Last month, Wood River Health announced a data breach that affected nearly 55,000 patients in Rhode Island and Connecticut. It was the latest in a string of instances that have seen hundreds of thousands of Rhode Islanders’ personal health data exposed.
Morning Host Luis Hernandez spoke with Lee Kim, senior principal of cybersecurity and privacy of the Healthcare Information and Management Systems Society, about what Rhode Islanders can do to protect themselves if their personal data is compromised in a data breach.
Interview highlights
What patients can do, generally do to protect their personal information
Lee Kim: Health care is about trust, so there is some degree of responsibility on the provider. But there is so much that we do online to converse with our doctor and to pull our records and reports as well, such as through the patient portal. As a result, we need to ensure that we are using multifactor authentication, where we can, to log into those portals; we are using strong passwords that are not inappropriately shared or reused.
On what patients can do if their personal info is compromised in a data breach
Kim: I would recommend to review, like a hawk, your explanation of benefits that you get from your insurance company to make sure it matches the services that you get. One of the problems is that sometimes there’s medical identity theft where someone can use your insurance information to get medical services, things that you never really signed up for, so to speak.
The other thing that you could do is on the financial side. What is really important is that people go to freecreditreport.com, and with that you can check your credit score and activity vis-a-vis the three major credit bureaus in the United States. That is something that you could pull for free once a year. Each of these three credit bureaus have, for a fee, credit monitoring services, which you can partake of if there is some kind of change.
On what health care providers can to do prevent data breaches
Kim: What providers can do to ensure that this happens less is, first of all, they need to get their security teams in order in terms of governance; make sure that security is a priority across the entire organization; train them on phishing; ensure that they have the best state-of-the-art security tools, and they’re using AI to fight AI, and make sure that vendors and other third parties and contractors are following suit as well.

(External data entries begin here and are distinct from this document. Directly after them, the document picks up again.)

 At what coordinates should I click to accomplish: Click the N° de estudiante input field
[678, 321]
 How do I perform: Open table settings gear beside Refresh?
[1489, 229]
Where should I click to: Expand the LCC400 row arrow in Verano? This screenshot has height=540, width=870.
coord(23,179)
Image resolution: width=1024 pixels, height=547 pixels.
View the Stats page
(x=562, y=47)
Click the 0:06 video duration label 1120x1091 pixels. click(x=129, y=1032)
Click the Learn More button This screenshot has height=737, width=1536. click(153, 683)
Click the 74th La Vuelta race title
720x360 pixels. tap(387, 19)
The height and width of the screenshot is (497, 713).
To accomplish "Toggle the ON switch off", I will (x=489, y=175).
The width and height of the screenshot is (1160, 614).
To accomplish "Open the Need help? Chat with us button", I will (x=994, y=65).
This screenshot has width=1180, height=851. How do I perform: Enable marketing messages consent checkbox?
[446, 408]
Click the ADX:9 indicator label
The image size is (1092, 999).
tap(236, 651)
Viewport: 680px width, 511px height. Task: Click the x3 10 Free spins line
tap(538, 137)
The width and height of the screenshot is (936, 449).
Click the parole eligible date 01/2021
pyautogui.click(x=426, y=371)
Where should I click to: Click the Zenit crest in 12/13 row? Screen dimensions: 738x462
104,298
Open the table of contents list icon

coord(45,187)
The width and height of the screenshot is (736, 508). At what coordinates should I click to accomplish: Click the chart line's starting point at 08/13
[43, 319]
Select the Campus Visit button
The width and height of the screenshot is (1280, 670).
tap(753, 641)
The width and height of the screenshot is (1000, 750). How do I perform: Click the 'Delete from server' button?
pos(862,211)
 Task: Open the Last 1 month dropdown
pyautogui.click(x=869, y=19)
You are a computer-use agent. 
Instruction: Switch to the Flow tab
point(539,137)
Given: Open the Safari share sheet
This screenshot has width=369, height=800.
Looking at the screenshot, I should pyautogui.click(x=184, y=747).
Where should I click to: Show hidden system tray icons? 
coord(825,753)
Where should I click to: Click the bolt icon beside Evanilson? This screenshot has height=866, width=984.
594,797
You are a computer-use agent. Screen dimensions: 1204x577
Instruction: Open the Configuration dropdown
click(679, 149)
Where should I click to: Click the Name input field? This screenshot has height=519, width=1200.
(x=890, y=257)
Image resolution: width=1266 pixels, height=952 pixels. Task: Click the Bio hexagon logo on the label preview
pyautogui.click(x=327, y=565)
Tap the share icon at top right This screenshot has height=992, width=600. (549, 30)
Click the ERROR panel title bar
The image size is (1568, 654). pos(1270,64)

On whether certain types of medical practices are more vulnerable to data theft
Kim: The answer is yes. Obviously, the weaker your defenses, the less money you have to defend yourself. Let’s say you are an entity that is publicly-funded or you are an entity that is essentially subsidized in part by the government or you’re a rural healthcare provider. That’s a lot more difficult because, unfortunately, many of the security tools that are out there today do require significant investment. So those small entities are much more vulnerable than others. Also, vendors that are smaller or startup companies might be more vulnerable than others that have been around the block, so to speak.